START EXTRACT PROVIDED
Winter hardy to USDA Zones 3-10. In water gardens, grow in containers submerged in shallow water (to 3” over the rhizome) in full sun to part shade. Best in acidic, peaty soils. Also may be grown in the shallow margins of a pond, either in containers or planted in the mud near the water’s edge. Rhizomes may spread to and root in the muddy banks of a water garden or pond, thus making this an excellent transitional foliage plant.

Noteworthy Characteristics:

Bog bean (buckbean or marsh trefoil) is a rhizomatous emergent aquatic perennial that typically grows in shallow water in pond/lake margins and in bogs. In North America, it is native from Labrador to Alaska south to Wyoming, Nebraska, Missouri, Ohio and Virginia. In Missouri, it is only known from bogs in Reynolds County (Steyermark). Flower stalks and leaves rise well above the water surface from thick creeping rhizomes that spread indefinitely. Trifoliate leaves have three elliptic leaflets (to 4” long) on petioles 4-10” long. Starry, 5-petaled, hairy white flowers bloom in terminal racemes in May and June atop stems rising to 12” tall. In the wild, plants often form large colonies along shorelines and in bogs.

Problems:

No serious insect or disease problems. This plant can spread aggressively when not restrained by container plantings.

Uses:

Transitional plant for water gardens and ponds. Bog gardens.
END EXTRACT PROVIDED
START SOURCE MATERIAL
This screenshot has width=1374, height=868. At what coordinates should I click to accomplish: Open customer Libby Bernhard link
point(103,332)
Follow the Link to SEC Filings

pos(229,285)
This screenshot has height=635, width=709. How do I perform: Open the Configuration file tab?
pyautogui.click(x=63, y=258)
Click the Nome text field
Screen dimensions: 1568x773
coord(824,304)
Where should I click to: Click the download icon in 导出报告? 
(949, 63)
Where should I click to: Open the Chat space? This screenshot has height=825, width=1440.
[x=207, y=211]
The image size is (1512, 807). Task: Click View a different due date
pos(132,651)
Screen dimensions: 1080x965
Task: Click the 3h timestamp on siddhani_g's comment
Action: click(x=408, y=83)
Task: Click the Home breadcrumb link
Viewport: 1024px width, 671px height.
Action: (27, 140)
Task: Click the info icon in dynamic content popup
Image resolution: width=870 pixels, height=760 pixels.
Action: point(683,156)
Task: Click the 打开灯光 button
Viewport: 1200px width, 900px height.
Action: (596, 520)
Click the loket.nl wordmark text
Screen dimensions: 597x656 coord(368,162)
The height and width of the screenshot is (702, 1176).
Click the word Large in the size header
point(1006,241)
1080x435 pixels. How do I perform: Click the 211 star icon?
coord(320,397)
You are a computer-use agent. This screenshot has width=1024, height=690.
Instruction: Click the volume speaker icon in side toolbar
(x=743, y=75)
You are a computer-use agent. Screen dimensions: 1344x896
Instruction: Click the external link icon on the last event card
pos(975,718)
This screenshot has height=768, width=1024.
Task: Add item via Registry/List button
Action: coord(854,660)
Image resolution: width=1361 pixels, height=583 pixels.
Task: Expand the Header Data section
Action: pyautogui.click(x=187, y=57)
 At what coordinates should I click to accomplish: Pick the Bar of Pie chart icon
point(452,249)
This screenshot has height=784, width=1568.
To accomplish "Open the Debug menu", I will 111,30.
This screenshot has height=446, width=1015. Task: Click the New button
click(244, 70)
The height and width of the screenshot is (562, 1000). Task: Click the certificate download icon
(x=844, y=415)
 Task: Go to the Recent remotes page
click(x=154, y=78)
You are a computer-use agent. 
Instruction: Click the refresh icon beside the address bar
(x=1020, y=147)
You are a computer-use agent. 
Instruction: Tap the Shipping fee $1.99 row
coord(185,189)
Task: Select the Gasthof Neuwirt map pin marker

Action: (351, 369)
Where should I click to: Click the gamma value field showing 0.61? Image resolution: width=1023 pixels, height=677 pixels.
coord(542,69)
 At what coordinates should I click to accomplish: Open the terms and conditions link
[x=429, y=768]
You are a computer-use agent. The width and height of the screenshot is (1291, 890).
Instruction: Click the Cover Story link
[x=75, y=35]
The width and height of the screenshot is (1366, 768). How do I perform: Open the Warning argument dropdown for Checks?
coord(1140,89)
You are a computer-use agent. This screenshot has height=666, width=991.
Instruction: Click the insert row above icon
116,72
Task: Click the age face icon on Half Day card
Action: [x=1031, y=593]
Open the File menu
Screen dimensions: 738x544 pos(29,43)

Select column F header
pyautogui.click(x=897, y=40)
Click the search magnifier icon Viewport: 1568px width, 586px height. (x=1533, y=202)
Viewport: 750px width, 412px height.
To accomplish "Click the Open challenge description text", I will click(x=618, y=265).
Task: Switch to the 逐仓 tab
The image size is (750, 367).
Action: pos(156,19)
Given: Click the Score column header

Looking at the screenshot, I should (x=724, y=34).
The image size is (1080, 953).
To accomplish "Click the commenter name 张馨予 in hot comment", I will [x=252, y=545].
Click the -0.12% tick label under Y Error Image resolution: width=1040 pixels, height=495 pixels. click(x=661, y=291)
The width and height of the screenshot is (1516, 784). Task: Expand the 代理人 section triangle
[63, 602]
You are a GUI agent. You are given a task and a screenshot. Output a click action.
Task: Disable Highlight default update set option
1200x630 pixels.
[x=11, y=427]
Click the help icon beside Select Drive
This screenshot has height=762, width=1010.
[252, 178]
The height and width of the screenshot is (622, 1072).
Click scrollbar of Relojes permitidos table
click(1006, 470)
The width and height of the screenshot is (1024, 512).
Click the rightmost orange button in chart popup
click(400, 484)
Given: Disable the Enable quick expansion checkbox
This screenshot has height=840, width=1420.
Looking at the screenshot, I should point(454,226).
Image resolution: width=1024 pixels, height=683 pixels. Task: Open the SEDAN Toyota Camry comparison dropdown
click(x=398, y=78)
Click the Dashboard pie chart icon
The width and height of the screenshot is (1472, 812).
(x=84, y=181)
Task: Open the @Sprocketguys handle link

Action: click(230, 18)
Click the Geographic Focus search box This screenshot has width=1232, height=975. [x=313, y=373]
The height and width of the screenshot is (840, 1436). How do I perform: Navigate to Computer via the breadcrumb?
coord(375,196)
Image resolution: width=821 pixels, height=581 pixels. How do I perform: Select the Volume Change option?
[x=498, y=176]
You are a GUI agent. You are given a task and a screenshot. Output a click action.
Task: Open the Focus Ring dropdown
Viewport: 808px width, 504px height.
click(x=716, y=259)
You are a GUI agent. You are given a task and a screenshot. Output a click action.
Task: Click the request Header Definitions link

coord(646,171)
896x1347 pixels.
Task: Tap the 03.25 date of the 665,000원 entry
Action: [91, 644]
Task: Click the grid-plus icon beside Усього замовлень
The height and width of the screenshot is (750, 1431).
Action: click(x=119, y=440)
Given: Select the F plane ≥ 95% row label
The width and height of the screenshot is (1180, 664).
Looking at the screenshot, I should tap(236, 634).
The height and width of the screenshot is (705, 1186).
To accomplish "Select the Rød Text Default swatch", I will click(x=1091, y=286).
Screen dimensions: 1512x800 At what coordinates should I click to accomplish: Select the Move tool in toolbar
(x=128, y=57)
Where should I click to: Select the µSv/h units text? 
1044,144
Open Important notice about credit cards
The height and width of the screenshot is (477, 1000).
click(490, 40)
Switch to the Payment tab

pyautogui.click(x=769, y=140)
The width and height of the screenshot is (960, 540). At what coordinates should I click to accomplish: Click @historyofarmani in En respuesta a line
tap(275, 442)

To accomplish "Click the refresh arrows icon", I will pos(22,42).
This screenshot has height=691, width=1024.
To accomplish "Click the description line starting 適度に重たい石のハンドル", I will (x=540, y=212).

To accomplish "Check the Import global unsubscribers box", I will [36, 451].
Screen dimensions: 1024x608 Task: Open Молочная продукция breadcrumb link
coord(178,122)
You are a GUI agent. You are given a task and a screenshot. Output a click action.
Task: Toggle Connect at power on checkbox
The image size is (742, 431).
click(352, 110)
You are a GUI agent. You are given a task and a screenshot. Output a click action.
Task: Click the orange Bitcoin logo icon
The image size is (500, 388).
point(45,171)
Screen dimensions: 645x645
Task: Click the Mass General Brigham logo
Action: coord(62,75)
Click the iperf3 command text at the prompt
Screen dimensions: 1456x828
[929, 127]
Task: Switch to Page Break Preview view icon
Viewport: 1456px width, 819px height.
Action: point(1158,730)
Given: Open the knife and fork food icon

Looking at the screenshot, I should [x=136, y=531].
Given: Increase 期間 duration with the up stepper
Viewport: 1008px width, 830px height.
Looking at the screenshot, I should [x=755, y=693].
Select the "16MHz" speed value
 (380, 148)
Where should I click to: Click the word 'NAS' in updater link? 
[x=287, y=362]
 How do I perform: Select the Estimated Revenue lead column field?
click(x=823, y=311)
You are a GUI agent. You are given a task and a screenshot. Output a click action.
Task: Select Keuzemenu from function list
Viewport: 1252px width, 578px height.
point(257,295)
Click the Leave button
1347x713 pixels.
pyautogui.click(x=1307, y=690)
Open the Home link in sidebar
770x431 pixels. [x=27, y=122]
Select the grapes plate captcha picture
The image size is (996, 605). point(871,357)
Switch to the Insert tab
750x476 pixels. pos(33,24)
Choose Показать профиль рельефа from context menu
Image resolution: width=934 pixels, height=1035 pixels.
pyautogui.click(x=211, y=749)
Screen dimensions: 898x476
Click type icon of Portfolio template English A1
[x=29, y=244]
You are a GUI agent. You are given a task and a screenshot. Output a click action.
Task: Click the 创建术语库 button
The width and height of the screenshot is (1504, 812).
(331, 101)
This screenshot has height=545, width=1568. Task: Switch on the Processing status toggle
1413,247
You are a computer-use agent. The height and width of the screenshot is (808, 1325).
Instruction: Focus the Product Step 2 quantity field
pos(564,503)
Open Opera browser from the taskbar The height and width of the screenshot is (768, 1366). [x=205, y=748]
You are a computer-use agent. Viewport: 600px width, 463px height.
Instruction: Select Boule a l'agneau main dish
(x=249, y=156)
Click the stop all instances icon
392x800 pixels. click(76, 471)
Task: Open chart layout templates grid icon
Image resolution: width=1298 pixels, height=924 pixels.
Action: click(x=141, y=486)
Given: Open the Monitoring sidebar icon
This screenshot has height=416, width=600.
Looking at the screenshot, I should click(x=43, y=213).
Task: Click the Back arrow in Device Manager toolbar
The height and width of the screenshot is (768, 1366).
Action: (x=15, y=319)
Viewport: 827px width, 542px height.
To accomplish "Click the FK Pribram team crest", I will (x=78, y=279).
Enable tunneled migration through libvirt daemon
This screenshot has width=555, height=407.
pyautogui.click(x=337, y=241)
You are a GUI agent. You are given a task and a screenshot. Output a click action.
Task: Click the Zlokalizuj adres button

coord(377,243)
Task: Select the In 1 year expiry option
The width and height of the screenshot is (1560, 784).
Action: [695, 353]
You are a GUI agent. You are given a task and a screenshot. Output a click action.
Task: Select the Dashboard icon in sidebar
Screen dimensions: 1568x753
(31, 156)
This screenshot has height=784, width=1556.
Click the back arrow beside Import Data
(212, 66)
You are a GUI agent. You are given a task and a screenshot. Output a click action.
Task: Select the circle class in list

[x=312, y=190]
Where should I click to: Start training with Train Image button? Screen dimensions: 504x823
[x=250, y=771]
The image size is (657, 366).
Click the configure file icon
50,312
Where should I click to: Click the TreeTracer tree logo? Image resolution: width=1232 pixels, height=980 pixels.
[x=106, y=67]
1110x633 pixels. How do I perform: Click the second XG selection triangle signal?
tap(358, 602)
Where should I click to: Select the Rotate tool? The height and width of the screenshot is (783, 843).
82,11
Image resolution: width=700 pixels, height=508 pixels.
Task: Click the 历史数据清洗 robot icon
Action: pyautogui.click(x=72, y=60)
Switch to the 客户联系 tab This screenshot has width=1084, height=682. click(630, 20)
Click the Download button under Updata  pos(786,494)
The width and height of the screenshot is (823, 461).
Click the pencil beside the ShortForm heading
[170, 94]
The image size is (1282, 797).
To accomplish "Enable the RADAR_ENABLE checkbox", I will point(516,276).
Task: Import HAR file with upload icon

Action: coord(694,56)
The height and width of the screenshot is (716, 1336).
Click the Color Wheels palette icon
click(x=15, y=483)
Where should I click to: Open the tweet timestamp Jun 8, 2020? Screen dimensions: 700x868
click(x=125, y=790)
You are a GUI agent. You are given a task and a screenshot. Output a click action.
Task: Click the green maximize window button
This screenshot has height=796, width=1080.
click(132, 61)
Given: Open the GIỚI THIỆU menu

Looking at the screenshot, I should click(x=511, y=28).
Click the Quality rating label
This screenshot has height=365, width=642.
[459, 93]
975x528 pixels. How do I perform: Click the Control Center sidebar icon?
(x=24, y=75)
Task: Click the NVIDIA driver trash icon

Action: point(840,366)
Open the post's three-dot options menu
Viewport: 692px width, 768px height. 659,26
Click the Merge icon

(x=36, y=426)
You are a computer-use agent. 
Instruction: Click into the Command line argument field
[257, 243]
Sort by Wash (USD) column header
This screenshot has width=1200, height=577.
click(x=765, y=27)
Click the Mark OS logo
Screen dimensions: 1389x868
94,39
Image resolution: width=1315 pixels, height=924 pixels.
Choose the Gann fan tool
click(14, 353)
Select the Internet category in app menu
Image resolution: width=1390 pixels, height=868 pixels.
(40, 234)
END SOURCE MATERIAL
= SET OF TASKS =
**a)** Retype the stretch of the bog bean profile from "Bog bean (buckbean" through "shorelines and in bogs.".
**b)** Name every place the bog bean profile gives as a limit of the plant's native range in North America.
The records are separate material and have no connection to the bog bean profile.

= RESPONSES TO THE TASKS =
**a)**
Bog bean (buckbean or marsh trefoil) is a rhizomatous emergent aquatic perennial that typically grows in shallow water in pond/lake margins and in bogs. In North America, it is native from Labrador to Alaska south to Wyoming, Nebraska, Missouri, Ohio and Virginia. In Missouri, it is only known from bogs in Reynolds County (Steyermark). Flower stalks and leaves rise well above the water surface from thick creeping rhizomes that spread indefinitely. Trifoliate leaves have three elliptic leaflets (to 4” long) on petioles 4-10” long. Starry, 5-petaled, hairy white flowers bloom in terminal racemes in May and June atop stems rising to 12” tall. In the wild, plants often form large colonies along shorelines and in bogs.

**b)** Labrador, Alaska, Wyoming, Nebraska, Missouri, Ohio, Virginia